S’il y a un constat qui ne souffre d’aucune contestation, c’est qu’internet a considérablement réduit le champ de la vie privée. Le mot «intimité» semble avoir perdu son sens avec facebook, snapchat etc. Sans aucun doute, Snapchat est le phénomène social du moment.

Tout y est exposé sans aucune gêne aucun. Des millions de jeunes y racontent leur journée sous forme de mini-clips. Cette application de partage de photos et de vidéos avec ses amis, compte 100 millions d’utilisateurs actifs chaque mois, dont 70% de femmes. Chaque jour, ce sont 400 millions de «snaps» qui sont envoyés sur mobile.

Snapchat peut, à coup sûr, se targuer d’être la coqueluche des cours de récréation, des soirées étudiantes, mais aussi et surtout de l’intimité de stars. On se rappelle encore, non sans le regretter, de la vidéo postée sur Snapchat par la chanteuse Déesse Major, vidéo sur laquelle elle s’était affichée dans une tenue vestimentaire extravagante.

Cette attitude lui avait d’ailleurs valu une arrestation par la police de la Sûreté urbaine pour attentat à la pudeur et atteinte aux bonnes mœurs, suite à une plainte déposée le Comité pour la Défense des Valeurs Morales au Sénégal (CDVM).

Lui emboîtant le pas, le jeune Tyco, très connu de la gente féminine qui aime se tatouer leur corps, n’hésite pas, après avoir fini son travail, de publier les vidéos intimes de ses clients sur snap.

Les filles se dénudent et échangent des contenus malsains ou des phrases, des textes, des citations vulgaires, à longueur de journée sur Snapchat, sans pour autant se soucier des dangers de cette application.

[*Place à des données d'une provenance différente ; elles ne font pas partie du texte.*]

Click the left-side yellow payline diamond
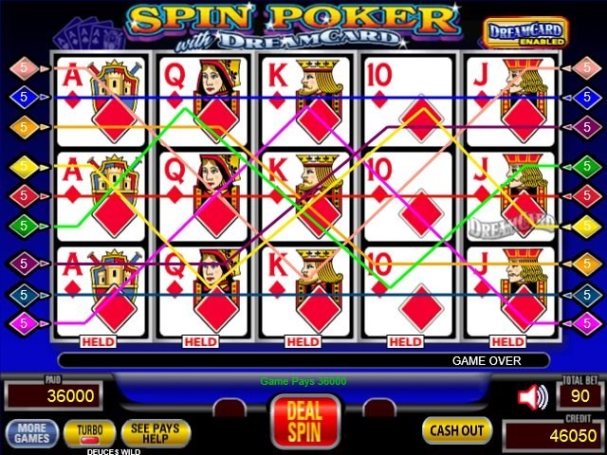This screenshot has width=607, height=455. (24, 167)
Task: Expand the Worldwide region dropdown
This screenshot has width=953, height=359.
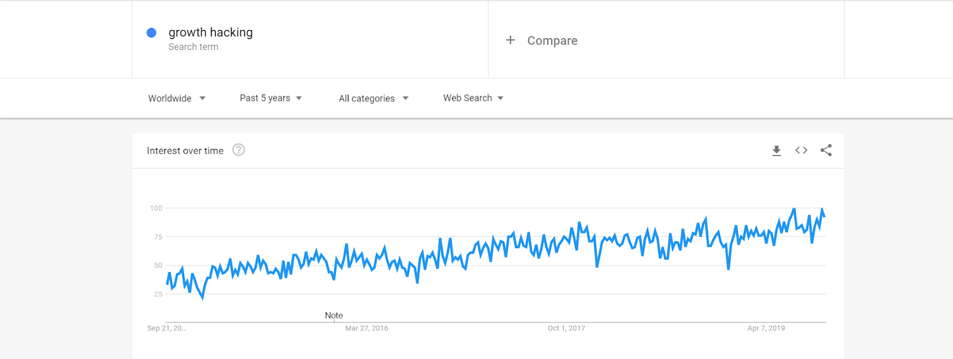Action: 177,98
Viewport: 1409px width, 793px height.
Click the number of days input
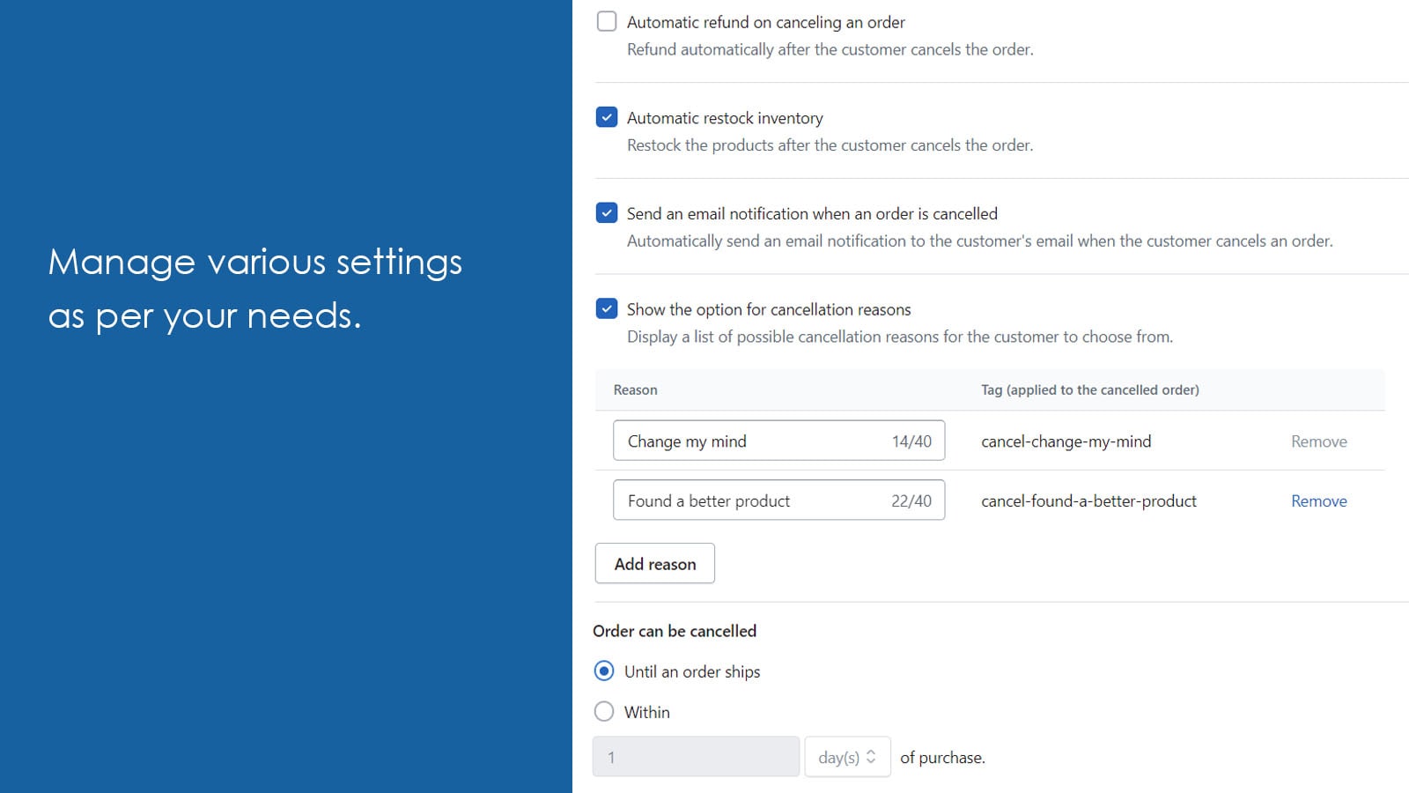click(696, 757)
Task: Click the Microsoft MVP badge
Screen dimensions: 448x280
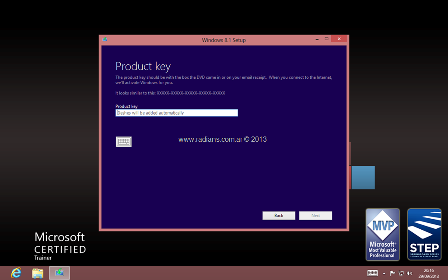Action: tap(382, 234)
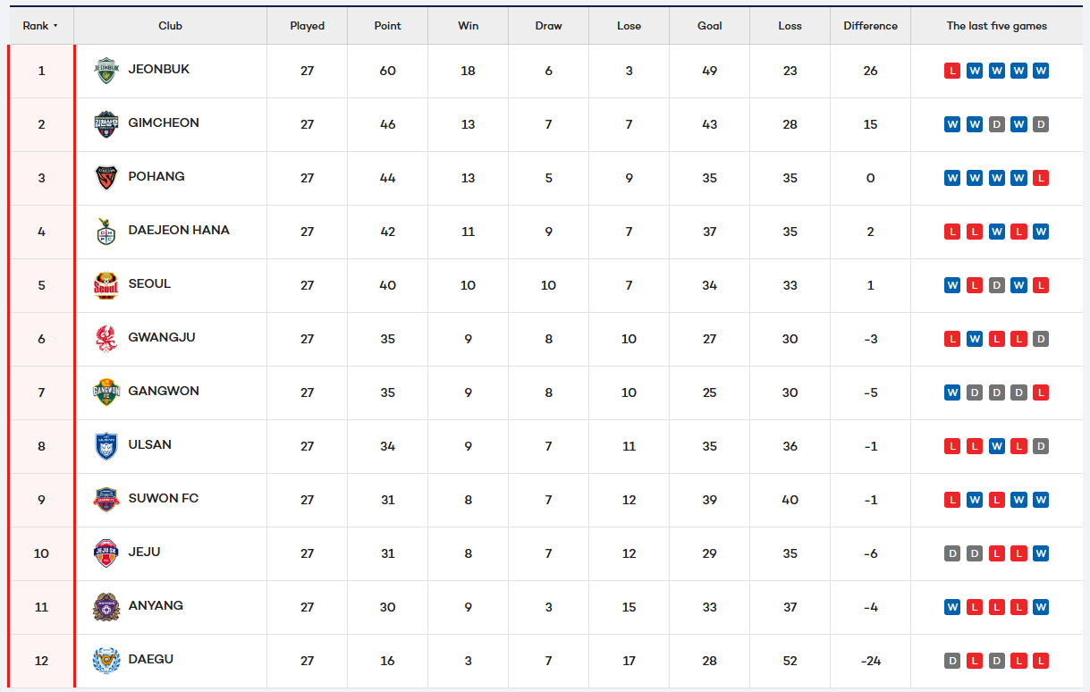The image size is (1090, 692).
Task: Click the Jeonbuk club crest icon
Action: tap(106, 71)
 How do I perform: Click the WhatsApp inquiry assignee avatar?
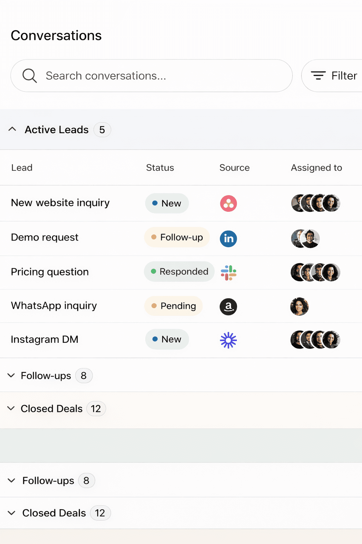(299, 307)
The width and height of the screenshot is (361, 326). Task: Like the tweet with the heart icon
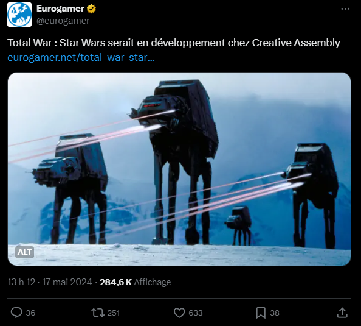click(x=179, y=313)
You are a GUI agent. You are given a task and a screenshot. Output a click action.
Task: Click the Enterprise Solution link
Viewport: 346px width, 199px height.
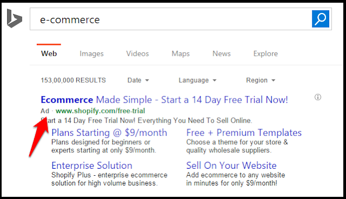(x=92, y=165)
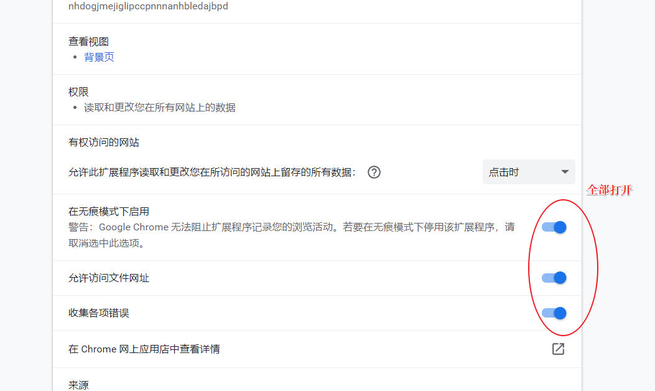655x391 pixels.
Task: Click the 允许访问文件网址 label text
Action: point(109,278)

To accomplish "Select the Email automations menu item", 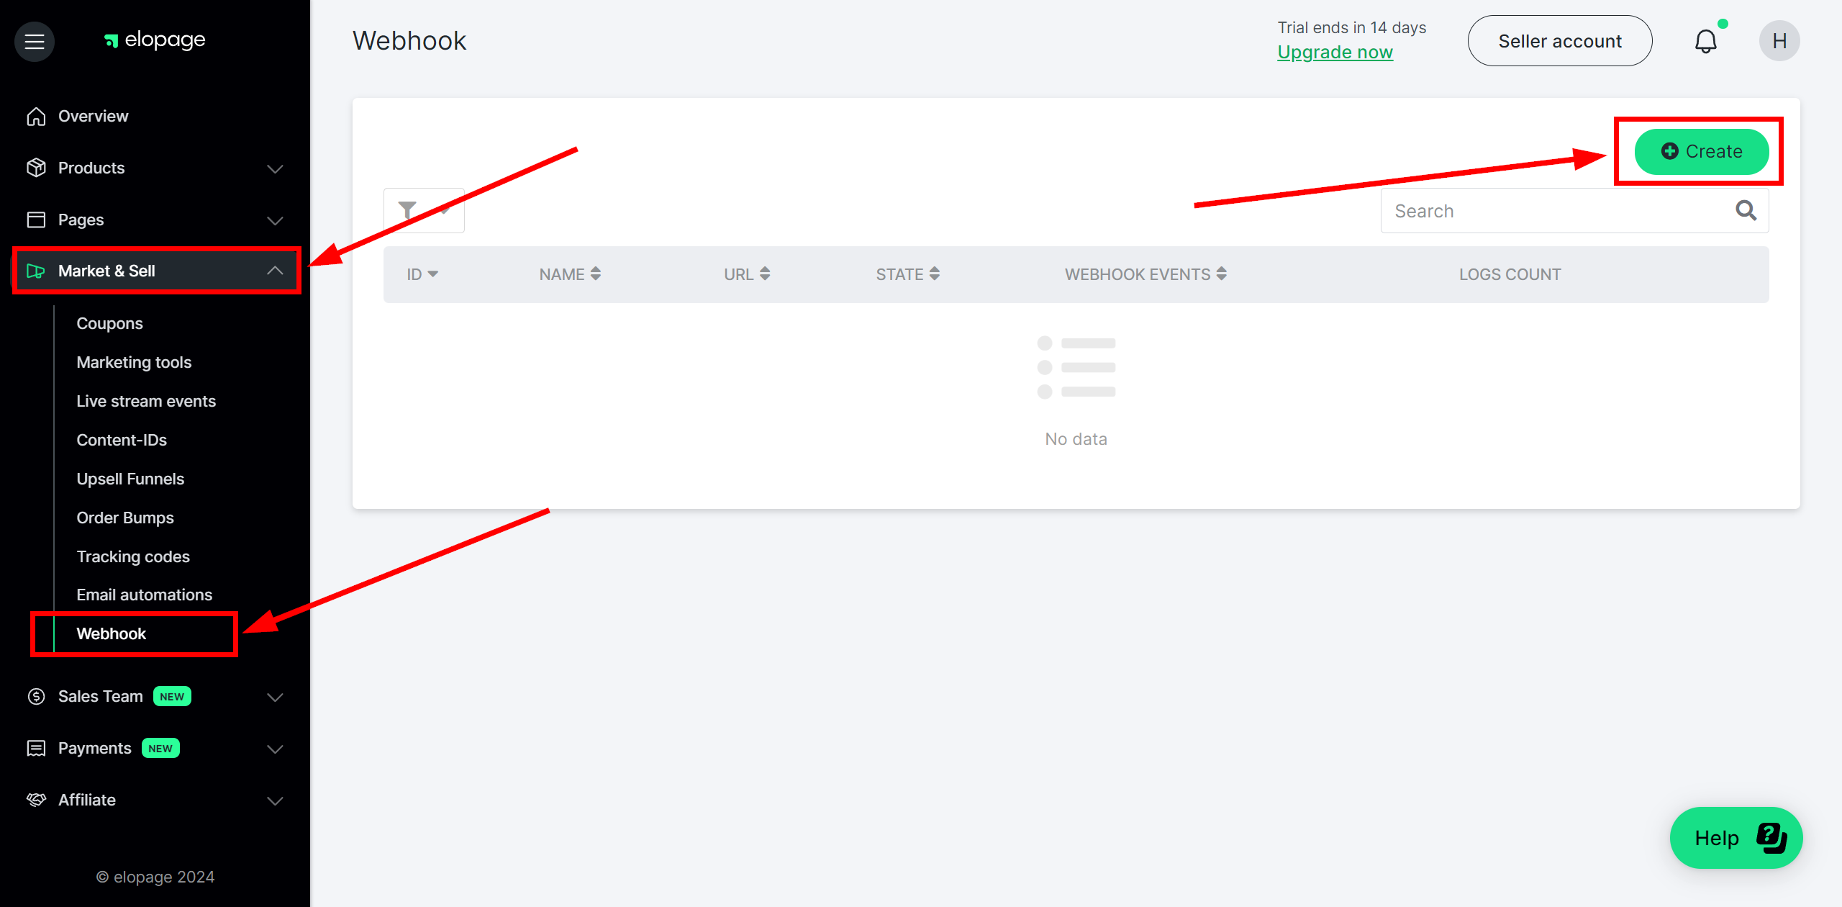I will point(145,595).
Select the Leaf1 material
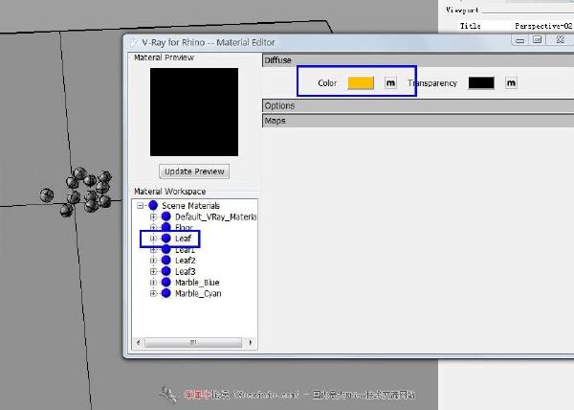 point(185,249)
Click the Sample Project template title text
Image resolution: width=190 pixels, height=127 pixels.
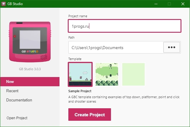[80, 91]
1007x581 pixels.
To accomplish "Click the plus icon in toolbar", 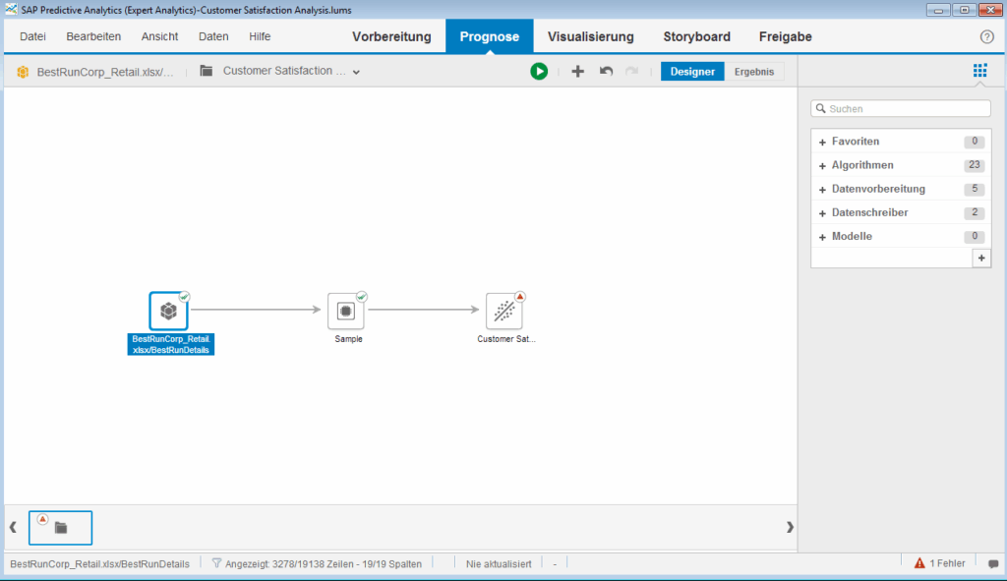I will click(x=577, y=71).
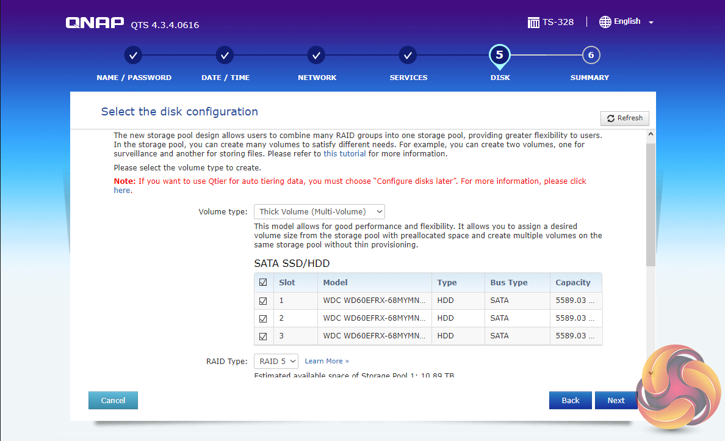
Task: Click the Summary step 6 circle icon
Action: click(x=591, y=56)
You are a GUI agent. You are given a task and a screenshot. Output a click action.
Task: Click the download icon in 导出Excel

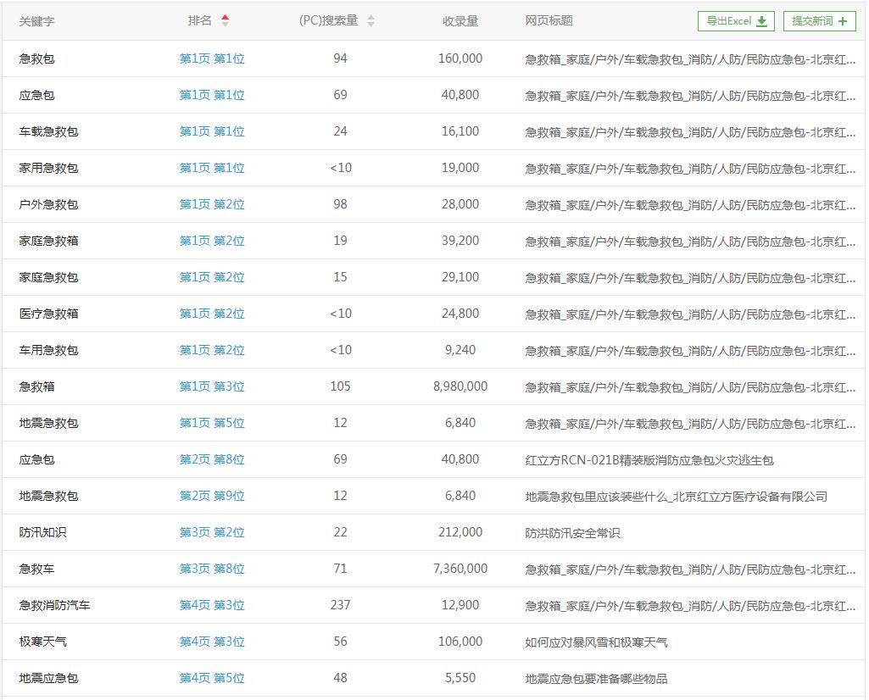[x=762, y=21]
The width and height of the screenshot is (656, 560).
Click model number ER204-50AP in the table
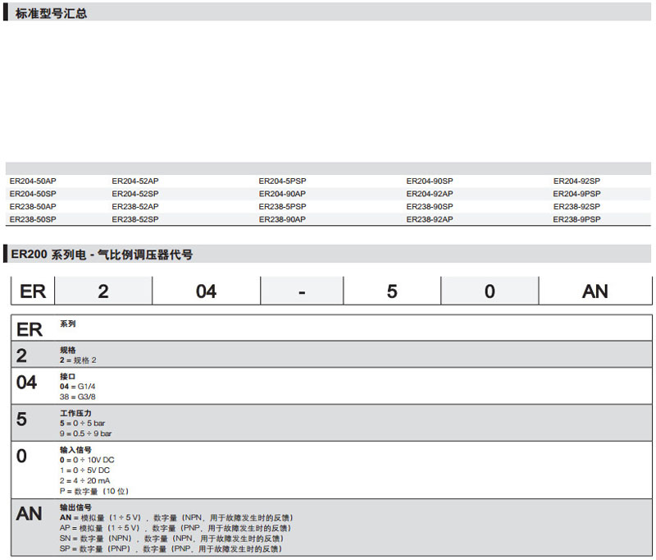(x=33, y=181)
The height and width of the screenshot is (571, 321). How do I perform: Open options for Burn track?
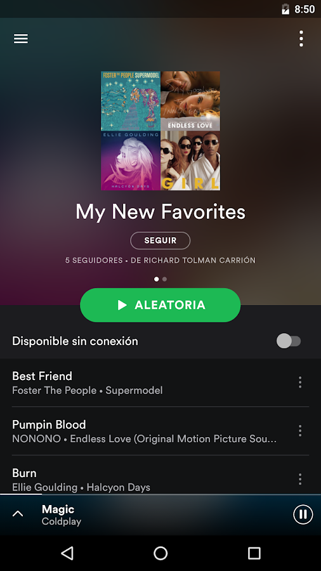pyautogui.click(x=300, y=479)
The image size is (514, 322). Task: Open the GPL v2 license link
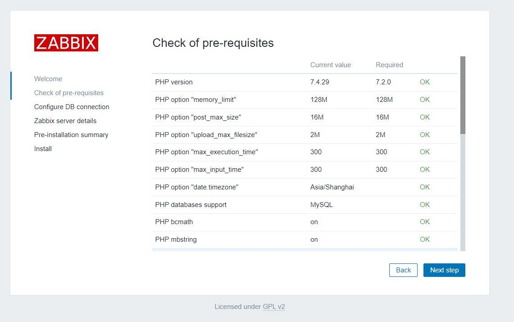(274, 307)
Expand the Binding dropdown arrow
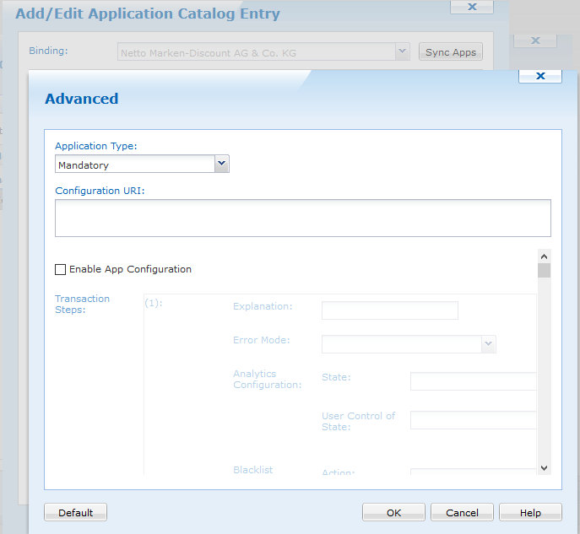Image resolution: width=580 pixels, height=534 pixels. 402,52
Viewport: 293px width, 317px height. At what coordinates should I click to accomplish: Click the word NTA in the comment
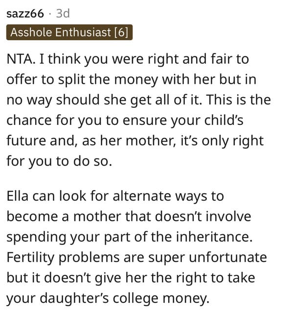tap(21, 59)
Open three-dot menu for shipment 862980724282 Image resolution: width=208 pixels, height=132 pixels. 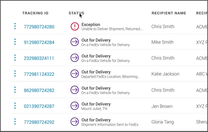[15, 90]
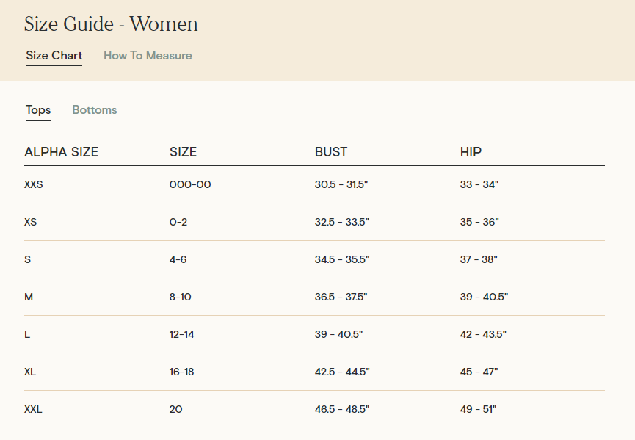The image size is (635, 440).
Task: Click the L row hip 42 - 43.5" value
Action: pyautogui.click(x=483, y=334)
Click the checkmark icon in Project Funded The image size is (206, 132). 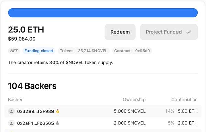click(x=189, y=32)
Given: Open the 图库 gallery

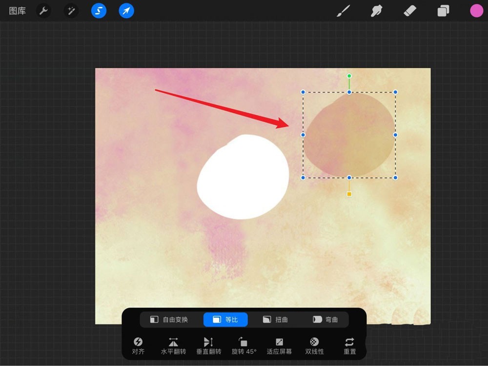Looking at the screenshot, I should click(x=17, y=11).
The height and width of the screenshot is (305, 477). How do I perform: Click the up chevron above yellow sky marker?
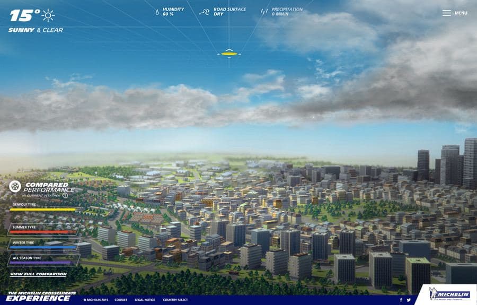[229, 50]
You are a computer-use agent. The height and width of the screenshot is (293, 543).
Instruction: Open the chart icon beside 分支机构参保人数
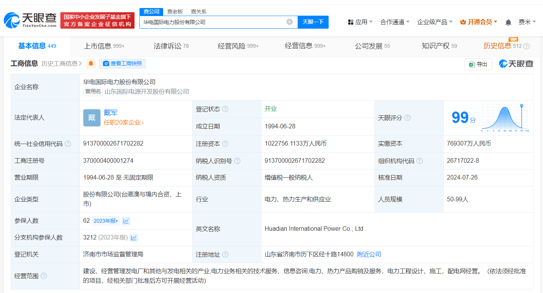click(134, 238)
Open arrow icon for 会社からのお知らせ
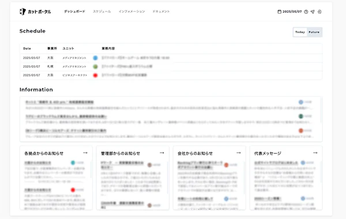346x219 pixels. click(239, 153)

Elles sont rassurées par le caractère éphémère des contenus envoyés, mais, rien n’empêche le destinataire d’enregistrer la vidéo reçue ou d’effectuer une copie d’écran.

Par ailleurs, avec le module de chat mis en place, les messages échangés peuvent être sauvegardés. Ces propos peuvent donc être conservés et retenus contre son émetteur, s’ils sont préjudiciables. La sécurité du service est régulièrement mise en cause.

A preuve, en janvier 2014, plus de 4 millions de pseudos et numéros de téléphones d’utilisateurs ont été publiés sur le web, suite à un piratage de l’application, ce qu’ignorent pas mal de snapchatteurs sénégalais. De quoi redoubler de vigilance sur ce réseau social qui peut ruiner votre existence quand il est mal utilisé.